• INPUT MATERIAL:

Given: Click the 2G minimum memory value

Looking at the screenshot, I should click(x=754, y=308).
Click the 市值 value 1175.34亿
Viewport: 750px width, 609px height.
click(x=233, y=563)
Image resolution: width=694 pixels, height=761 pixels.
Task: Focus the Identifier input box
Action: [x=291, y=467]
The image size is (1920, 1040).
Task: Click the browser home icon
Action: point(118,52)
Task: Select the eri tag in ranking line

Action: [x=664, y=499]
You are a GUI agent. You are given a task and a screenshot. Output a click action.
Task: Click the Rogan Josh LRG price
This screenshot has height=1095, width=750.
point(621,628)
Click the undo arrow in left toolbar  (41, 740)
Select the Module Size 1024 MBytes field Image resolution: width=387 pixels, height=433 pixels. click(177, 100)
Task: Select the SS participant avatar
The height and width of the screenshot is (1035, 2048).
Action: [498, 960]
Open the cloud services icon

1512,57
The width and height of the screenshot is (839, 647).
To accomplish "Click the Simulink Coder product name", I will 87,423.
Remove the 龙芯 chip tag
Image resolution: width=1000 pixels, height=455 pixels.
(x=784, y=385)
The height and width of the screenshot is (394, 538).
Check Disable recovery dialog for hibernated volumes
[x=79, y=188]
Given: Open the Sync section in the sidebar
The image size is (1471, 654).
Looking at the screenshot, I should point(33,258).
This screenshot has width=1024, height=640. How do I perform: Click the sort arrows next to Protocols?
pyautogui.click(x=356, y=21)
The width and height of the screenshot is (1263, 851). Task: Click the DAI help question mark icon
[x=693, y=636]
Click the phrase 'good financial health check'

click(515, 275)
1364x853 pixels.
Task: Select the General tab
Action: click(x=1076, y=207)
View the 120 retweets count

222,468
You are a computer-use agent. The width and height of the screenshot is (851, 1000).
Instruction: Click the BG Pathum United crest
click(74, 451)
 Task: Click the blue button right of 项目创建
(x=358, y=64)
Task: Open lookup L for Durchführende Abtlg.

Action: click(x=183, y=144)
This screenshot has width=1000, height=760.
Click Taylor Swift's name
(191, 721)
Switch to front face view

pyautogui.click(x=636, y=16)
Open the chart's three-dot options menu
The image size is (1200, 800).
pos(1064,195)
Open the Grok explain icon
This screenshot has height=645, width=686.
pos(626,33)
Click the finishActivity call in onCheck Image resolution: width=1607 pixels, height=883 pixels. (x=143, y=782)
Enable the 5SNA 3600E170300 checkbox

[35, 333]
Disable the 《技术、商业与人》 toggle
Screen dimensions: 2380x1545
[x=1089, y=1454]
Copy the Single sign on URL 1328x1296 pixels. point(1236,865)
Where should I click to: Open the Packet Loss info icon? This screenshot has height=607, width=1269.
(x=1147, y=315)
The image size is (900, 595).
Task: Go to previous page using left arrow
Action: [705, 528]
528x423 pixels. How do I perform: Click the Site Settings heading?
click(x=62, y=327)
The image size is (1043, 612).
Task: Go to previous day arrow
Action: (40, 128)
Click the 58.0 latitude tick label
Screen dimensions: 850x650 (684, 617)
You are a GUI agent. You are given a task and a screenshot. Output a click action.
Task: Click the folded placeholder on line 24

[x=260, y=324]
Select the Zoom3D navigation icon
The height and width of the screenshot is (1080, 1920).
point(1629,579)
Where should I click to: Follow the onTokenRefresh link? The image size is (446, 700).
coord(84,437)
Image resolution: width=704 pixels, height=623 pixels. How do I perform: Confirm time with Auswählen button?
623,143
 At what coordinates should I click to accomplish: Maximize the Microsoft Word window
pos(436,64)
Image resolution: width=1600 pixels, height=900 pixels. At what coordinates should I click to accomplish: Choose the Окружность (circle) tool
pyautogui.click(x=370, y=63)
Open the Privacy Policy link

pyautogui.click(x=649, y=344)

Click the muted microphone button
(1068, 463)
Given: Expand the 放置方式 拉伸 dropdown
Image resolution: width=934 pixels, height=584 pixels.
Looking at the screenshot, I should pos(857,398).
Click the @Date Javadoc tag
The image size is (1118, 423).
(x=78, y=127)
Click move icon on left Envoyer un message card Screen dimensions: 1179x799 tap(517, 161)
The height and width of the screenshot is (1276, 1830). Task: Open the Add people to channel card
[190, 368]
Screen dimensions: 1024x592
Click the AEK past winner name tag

• REQUIRED ACTION: Reproduce the records above in full, without altering a single character.

• YOUR RESPONSE:
Given: Click the 2G minimum memory value

Looking at the screenshot, I should click(x=754, y=308).
Click the 市值 value 1175.34亿
Viewport: 750px width, 609px height.
click(x=233, y=563)
Image resolution: width=694 pixels, height=761 pixels.
Task: Focus the Identifier input box
Action: [x=291, y=467]
The image size is (1920, 1040).
Task: Click the browser home icon
Action: point(118,52)
Task: Select the eri tag in ranking line

Action: [x=664, y=499]
You are a GUI agent. You are given a task and a screenshot. Output a click action.
Task: Click the Rogan Josh LRG price
This screenshot has height=1095, width=750.
point(621,628)
Click the undo arrow in left toolbar  (41, 740)
Select the Module Size 1024 MBytes field Image resolution: width=387 pixels, height=433 pixels. click(177, 100)
Task: Select the SS participant avatar
The height and width of the screenshot is (1035, 2048).
Action: [498, 960]
Open the cloud services icon

1512,57
The width and height of the screenshot is (839, 647).
To accomplish "Click the Simulink Coder product name", I will 87,423.
Remove the 龙芯 chip tag
Image resolution: width=1000 pixels, height=455 pixels.
(x=784, y=385)
The height and width of the screenshot is (394, 538).
Check Disable recovery dialog for hibernated volumes
[x=79, y=188]
Given: Open the Sync section in the sidebar
The image size is (1471, 654).
Looking at the screenshot, I should point(33,258).
This screenshot has width=1024, height=640. How do I perform: Click the sort arrows next to Protocols?
pyautogui.click(x=356, y=21)
The width and height of the screenshot is (1263, 851). Task: Click the DAI help question mark icon
[x=693, y=636]
Click the phrase 'good financial health check'

click(515, 275)
1364x853 pixels.
Task: Select the General tab
Action: click(x=1076, y=207)
View the 120 retweets count

222,468
You are a computer-use agent. The width and height of the screenshot is (851, 1000).
Instruction: Click the BG Pathum United crest
click(74, 451)
 Task: Click the blue button right of 项目创建
(x=358, y=64)
Task: Open lookup L for Durchführende Abtlg.

Action: click(x=183, y=144)
This screenshot has width=1000, height=760.
Click Taylor Swift's name
(191, 721)
Switch to front face view

pyautogui.click(x=636, y=16)
Open the chart's three-dot options menu
The image size is (1200, 800).
pos(1064,195)
Open the Grok explain icon
This screenshot has height=645, width=686.
pos(626,33)
Click the finishActivity call in onCheck Image resolution: width=1607 pixels, height=883 pixels. (x=143, y=782)
Enable the 5SNA 3600E170300 checkbox

[35, 333]
Disable the 《技术、商业与人》 toggle
Screen dimensions: 2380x1545
[x=1089, y=1454]
Copy the Single sign on URL 1328x1296 pixels. point(1236,865)
Where should I click to: Open the Packet Loss info icon? This screenshot has height=607, width=1269.
(x=1147, y=315)
The image size is (900, 595).
Task: Go to previous page using left arrow
Action: [705, 528]
528x423 pixels. How do I perform: Click the Site Settings heading?
click(x=62, y=327)
The image size is (1043, 612).
Task: Go to previous day arrow
Action: (40, 128)
Click the 58.0 latitude tick label
Screen dimensions: 850x650 (684, 617)
You are a GUI agent. You are given a task and a screenshot. Output a click action.
Task: Click the folded placeholder on line 24

[x=260, y=324]
Select the Zoom3D navigation icon
The height and width of the screenshot is (1080, 1920).
point(1629,579)
Where should I click to: Follow the onTokenRefresh link? The image size is (446, 700).
coord(84,437)
Image resolution: width=704 pixels, height=623 pixels. How do I perform: Confirm time with Auswählen button?
623,143
 At what coordinates should I click to accomplish: Maximize the Microsoft Word window
pos(436,64)
Image resolution: width=1600 pixels, height=900 pixels. At what coordinates should I click to accomplish: Choose the Окружность (circle) tool
pyautogui.click(x=370, y=63)
Open the Privacy Policy link

pyautogui.click(x=649, y=344)

Click the muted microphone button
(1068, 463)
Given: Expand the 放置方式 拉伸 dropdown
Image resolution: width=934 pixels, height=584 pixels.
Looking at the screenshot, I should pos(857,398).
Click the @Date Javadoc tag
The image size is (1118, 423).
(x=78, y=127)
Click move icon on left Envoyer un message card Screen dimensions: 1179x799 tap(517, 161)
The height and width of the screenshot is (1276, 1830). Task: Open the Add people to channel card
[190, 368]
Screen dimensions: 1024x592
Click the AEK past winner name tag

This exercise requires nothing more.